▶ _Exercise prompt_: Rewrite the records as a Markdown table with the columns Row and Line, giving each line its own numbered row and skipping blank lines. Begin at the line that contains "Click the green foliage at the bottom" and stop after the line that contains "click(537, 464)".

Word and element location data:
* * * * *

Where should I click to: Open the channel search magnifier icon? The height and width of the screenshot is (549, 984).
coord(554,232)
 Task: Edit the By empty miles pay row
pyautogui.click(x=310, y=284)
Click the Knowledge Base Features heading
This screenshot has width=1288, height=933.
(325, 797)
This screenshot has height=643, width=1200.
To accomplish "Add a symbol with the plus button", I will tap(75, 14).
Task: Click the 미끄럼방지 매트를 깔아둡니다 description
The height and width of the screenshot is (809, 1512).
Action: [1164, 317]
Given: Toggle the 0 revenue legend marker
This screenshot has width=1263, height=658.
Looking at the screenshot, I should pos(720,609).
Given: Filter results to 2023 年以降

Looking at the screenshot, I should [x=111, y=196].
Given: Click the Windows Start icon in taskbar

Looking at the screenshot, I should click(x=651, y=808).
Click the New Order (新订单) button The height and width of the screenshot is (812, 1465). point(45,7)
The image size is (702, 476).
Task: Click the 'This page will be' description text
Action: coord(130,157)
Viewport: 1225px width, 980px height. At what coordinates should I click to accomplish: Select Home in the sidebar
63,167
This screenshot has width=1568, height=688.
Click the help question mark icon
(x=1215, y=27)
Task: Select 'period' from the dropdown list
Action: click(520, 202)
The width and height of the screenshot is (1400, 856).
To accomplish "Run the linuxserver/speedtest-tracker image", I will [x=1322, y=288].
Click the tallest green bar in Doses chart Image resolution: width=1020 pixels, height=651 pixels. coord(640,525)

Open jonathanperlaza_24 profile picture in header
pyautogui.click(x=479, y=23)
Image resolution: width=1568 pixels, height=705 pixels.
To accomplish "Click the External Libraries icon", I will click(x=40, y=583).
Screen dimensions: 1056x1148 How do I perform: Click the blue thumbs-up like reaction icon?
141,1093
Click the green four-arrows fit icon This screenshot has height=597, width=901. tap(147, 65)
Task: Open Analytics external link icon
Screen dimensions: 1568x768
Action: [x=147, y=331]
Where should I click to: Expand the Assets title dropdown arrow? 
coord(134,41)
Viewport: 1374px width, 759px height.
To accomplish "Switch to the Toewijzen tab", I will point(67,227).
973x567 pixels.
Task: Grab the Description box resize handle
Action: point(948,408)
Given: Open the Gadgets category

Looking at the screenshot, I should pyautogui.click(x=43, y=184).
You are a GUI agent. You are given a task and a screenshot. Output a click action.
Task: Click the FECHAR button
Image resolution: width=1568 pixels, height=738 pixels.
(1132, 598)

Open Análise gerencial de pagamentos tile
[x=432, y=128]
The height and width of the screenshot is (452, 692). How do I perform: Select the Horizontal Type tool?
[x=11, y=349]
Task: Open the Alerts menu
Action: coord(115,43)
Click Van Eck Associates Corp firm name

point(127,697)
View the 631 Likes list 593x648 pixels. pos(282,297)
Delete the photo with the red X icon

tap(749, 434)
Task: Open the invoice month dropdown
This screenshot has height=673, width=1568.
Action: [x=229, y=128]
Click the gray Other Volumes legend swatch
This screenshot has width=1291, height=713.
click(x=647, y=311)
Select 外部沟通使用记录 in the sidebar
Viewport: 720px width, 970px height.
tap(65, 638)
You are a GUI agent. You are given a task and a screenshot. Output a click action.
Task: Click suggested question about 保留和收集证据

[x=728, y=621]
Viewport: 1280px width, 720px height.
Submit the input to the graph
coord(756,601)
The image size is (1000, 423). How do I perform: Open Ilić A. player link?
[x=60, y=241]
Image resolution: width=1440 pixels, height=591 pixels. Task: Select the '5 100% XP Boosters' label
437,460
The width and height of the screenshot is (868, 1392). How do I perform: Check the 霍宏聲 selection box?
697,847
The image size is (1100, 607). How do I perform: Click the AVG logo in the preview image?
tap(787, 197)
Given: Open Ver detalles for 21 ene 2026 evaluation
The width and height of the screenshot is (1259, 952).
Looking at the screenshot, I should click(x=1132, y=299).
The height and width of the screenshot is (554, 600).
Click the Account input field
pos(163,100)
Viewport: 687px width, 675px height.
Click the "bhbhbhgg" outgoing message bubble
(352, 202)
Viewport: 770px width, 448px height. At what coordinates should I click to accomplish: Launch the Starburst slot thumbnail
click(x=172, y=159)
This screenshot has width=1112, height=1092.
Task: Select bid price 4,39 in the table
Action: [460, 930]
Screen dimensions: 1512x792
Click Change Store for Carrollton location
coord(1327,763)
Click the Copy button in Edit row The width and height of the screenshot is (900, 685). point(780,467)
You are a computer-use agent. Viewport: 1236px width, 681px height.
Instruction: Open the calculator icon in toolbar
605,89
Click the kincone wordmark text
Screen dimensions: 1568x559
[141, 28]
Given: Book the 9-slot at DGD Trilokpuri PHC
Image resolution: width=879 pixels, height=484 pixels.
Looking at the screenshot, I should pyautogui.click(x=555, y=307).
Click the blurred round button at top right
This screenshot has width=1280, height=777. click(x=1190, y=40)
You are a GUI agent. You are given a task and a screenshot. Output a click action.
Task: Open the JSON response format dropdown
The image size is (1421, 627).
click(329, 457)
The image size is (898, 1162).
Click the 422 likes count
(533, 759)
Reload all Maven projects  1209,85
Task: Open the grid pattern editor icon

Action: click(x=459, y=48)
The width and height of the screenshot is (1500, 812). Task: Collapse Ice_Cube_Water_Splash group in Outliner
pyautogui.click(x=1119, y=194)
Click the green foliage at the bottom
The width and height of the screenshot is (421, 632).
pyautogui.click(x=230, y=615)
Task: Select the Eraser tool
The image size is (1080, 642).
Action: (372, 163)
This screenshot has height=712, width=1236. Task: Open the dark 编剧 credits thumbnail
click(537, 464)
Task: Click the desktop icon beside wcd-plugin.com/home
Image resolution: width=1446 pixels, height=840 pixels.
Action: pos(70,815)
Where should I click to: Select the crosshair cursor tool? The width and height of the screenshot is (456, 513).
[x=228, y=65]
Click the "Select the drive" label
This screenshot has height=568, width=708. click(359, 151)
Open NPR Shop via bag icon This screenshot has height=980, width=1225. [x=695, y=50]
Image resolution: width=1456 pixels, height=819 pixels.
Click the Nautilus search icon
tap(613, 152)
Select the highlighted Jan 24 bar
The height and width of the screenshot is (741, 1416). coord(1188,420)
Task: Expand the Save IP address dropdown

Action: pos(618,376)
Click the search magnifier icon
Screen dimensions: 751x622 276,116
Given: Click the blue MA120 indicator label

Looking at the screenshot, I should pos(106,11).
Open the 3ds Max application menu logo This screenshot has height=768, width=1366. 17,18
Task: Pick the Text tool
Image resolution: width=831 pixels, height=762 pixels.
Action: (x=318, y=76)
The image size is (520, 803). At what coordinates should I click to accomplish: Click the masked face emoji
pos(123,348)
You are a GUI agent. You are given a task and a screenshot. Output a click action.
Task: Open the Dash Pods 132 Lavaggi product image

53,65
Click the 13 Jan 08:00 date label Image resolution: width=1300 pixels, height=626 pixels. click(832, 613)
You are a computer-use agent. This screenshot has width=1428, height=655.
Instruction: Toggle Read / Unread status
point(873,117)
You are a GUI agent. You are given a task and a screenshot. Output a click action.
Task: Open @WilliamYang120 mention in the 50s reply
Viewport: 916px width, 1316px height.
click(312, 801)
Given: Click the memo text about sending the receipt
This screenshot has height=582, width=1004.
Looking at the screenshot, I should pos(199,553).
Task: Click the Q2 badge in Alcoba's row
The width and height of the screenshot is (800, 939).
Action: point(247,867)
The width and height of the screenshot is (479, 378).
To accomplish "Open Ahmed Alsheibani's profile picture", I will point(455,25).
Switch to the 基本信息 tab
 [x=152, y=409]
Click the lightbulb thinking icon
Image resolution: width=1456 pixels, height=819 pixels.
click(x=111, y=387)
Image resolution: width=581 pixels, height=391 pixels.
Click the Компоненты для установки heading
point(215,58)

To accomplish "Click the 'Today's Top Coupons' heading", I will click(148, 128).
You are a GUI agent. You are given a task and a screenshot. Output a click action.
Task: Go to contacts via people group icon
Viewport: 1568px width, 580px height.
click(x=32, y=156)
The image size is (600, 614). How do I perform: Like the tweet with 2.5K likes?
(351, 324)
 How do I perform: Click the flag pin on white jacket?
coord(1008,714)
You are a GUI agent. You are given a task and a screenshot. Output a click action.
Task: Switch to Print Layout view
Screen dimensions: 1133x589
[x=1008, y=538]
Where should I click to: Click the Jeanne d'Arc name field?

* * * * *

▶ _Result for this exercise_:
| Row | Line |
|---|---|
| 1 | Click the green foliage at the bottom |
| 2 | The width and height of the screenshot is (421, 632). |
| 3 | pyautogui.click(x=230, y=615) |
| 4 | Task: Select the Eraser tool |
| 5 | The image size is (1080, 642). |
| 6 | Action: (372, 163) |
| 7 | This screenshot has height=712, width=1236. Task: Open the dark 编剧 credits thumbnail |
| 8 | click(537, 464) |